::: Provided data

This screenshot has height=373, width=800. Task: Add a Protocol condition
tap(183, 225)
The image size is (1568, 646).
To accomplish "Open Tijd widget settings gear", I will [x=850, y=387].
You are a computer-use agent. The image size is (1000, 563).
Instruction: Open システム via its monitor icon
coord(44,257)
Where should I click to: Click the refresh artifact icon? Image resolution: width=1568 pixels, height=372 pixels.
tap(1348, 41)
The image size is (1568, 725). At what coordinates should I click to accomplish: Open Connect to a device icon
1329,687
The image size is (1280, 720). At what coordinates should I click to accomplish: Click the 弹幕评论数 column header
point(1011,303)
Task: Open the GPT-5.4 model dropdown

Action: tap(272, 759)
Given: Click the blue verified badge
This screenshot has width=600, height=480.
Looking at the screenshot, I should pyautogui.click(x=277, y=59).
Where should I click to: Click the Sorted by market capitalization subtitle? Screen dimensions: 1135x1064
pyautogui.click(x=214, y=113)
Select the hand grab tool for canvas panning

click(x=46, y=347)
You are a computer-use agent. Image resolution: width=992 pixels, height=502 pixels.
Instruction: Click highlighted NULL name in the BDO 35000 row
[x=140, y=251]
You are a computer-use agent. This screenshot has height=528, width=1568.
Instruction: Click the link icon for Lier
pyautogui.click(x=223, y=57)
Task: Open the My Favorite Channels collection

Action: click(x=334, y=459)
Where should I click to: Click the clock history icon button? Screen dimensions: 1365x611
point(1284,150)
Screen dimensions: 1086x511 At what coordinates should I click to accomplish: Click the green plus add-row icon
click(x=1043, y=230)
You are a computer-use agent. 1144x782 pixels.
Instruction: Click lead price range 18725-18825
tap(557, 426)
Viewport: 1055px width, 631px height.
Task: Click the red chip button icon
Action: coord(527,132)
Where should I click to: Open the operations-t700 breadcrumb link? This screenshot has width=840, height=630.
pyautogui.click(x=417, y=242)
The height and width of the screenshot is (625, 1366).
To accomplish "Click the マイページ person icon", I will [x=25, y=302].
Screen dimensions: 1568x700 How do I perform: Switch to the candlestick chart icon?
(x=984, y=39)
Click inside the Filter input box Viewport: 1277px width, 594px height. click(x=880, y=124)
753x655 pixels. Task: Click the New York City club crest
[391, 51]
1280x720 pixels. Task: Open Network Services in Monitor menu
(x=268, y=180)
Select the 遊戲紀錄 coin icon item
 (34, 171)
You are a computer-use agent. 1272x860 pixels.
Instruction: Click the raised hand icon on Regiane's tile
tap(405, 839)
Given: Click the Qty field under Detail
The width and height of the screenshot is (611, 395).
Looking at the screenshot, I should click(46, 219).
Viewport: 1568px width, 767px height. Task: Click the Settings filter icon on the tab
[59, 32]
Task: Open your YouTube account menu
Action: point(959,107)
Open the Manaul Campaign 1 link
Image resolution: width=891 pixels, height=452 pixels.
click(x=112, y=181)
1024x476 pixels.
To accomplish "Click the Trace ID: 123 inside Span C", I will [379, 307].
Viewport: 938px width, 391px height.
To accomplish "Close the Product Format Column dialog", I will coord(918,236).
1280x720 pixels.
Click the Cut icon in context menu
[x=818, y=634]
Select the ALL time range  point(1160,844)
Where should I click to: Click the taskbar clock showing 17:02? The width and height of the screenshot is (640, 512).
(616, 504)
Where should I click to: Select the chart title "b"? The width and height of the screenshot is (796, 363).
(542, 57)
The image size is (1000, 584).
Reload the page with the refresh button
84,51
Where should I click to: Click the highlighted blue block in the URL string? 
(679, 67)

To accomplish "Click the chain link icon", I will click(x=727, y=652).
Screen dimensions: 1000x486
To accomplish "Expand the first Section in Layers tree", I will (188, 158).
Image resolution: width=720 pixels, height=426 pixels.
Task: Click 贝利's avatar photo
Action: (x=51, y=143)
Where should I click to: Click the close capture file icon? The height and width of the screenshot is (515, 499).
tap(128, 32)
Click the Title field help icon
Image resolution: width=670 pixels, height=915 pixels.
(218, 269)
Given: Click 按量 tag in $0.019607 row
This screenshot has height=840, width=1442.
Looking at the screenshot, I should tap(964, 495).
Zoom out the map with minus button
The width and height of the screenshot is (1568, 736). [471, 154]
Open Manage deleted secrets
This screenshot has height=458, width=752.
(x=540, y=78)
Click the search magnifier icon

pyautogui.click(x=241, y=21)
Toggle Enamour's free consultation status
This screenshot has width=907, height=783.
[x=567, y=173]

::::::

§ **Your instructions**: Check every line above for the string "inside" and state how many have it, with no other words.

§ **Written response**: 2